CONSIGNE 1: Traduisez en anglais cette phrase du texte sur le pain dans la Rome antique : « Les plus riches mangent des pains de farine blanche, les pauvres un pain de farine et de son, les esclaves du pain d’orge. »
CONSIGNE 2: Dans le texte sur le pain dans la Rome antique, recopiez sans rien changer le passage qui va de « Fresque représentant un » jusqu’à « éviter les émeutes. ».
CONSIGNE 3: Reprenez le texte sur le pain dans la Rome antique là où il s’arrête et poursuivez-le.

À l’époque de l’Empire romain, l’empereur doit garantir l’accès au pain pour la population, qui est l’aliment de base d’une grande partie de celle-ci. Plusieurs innovations techniques et organisationnelles ont lieu durant cette période : les Romains reprennent le mode de fabrication grec à base de levure provenant du moût de vendange, et perfectionnent le pétrissage. Ils améliorent le système des moulins en 100 av. J.-C. en utilisant la force de l’eau : de grosses roues plongées dans le courant actionnent les meules et viennent remplacer les esclaves. Un collège de meuniers-boulangers ainsi que de grandes meuneries-boulangeries voient le jour dans la cité.

Fresque représentant un morceau de pain et deux figues, provenant de Pompéi, Musée archéologique national de Naples. Carole Raddato/Flickr, CC BY-SA

Les plus riches mangent des pains de farine blanche, les pauvres un pain de farine et de son, les esclaves du pain d’orge. Le gradilis est un pain distribué aux gens pendant les jeux dans les amphithéâtres, pour honorer la promesse de distribuer le pain et le plaisir aux gens. Il arrive qu’il soit distribué gratuitement à la population pauvre de Rome pour éviter les émeutes.

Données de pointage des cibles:
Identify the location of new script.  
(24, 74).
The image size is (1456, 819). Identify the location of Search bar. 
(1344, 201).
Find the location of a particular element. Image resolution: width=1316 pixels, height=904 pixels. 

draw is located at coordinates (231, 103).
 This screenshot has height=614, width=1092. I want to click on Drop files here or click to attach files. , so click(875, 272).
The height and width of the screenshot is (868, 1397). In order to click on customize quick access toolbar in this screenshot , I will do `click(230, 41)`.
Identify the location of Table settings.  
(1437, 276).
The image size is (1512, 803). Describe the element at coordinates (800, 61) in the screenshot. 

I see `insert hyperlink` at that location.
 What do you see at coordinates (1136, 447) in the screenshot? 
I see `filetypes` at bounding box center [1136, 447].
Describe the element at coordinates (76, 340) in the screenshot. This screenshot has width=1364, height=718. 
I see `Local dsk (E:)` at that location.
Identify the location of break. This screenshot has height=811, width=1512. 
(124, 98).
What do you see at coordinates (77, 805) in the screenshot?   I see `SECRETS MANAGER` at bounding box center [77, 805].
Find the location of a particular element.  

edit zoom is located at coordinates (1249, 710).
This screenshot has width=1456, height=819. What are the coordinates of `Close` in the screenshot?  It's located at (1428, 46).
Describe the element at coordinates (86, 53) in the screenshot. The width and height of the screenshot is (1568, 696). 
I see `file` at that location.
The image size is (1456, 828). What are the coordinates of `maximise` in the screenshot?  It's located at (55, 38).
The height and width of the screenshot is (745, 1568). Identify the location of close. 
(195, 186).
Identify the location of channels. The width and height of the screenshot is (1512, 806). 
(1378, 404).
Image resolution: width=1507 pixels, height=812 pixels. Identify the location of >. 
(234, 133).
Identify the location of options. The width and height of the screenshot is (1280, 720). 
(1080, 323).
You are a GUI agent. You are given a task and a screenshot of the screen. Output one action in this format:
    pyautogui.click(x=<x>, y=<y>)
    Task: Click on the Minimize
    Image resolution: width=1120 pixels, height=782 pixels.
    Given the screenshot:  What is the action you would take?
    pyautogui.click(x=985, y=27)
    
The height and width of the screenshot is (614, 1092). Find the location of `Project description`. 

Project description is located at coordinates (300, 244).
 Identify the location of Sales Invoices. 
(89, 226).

RÉSULTAT ATTENDU 1: The richest eat breads made of white flour, the poor a bread of flour and bran, the slaves barley bread.

RÉSULTAT ATTENDU 2:
Fresque représentant un morceau de pain et deux figues, provenant de Pompéi, Musée archéologique national de Naples. Carole Raddato/Flickr, CC BY-SA

Les plus riches mangent des pains de farine blanche, les pauvres un pain de farine et de son, les esclaves du pain d’orge. Le gradilis est un pain distribué aux gens pendant les jeux dans les amphithéâtres, pour honorer la promesse de distribuer le pain et le plaisir aux gens. Il arrive qu’il soit distribué gratuitement à la population pauvre de Rome pour éviter les émeutes.

RÉSULTAT ATTENDU 3:
Au Moyen Âge, un sujet royal

Au Moyen Âge, la place du pain prend encore plus d’importance dans l’alimentation. Vers 630, on trouve les premiers écrits concernant la réglementation de la vente et pesage du pain, qui est attribuée à Dagobert. Les boulangeries se situaient dans les cours royales, les villes fortifiées et les abbayes. Annonçant ce qui deviendra la filière, le boulanger ou « talmelier » s’occupe de l’ensemble des opérations, de l’approvisionnement, depuis l’achat des céréales, jusqu’à la vente à l’ouvroir (fenêtre-comptoir de la boutique).

Au fur et à mesure que le pouvoir royal renforce son pouvoir, la qualité, le prix et le contrôle du pain, aliment de base de la population, sont soumis à de nombreuses règles édictées par l’État. En 1217, le boulanger doit obtenir une autorisation du roi pour exercer. Au XIIIe siècle, à Paris, Étienne Boileau rédige, à la demande de Saint-Louis, le livre des Métiers, qui indique que l’apprentissage du métier de « talmelier » dure cinq ans à partir de l’âge de quatorze ans ; au moment de devenir patron, il doit être en mesure d’acheter un fonds de commerce et de payer régulièrement les taxes en usage. En 1260, la corporation des boulangers voit le jour à Paris, qui poursuit la réglementation.

Le pain et les céréales nécessaires à son élaboration sont l’objet de très nombreuses innovations entraînées par sa place centrale dans l’alimentation et l’impact commercial de cette position : améliorer la production du pain et son goût, et accroître les rendements pour obtenir un excédent commercialisable. Les stocks et les produits transformés à partir de céréales (pain et bière) servent en effet également comme moyens de paiement.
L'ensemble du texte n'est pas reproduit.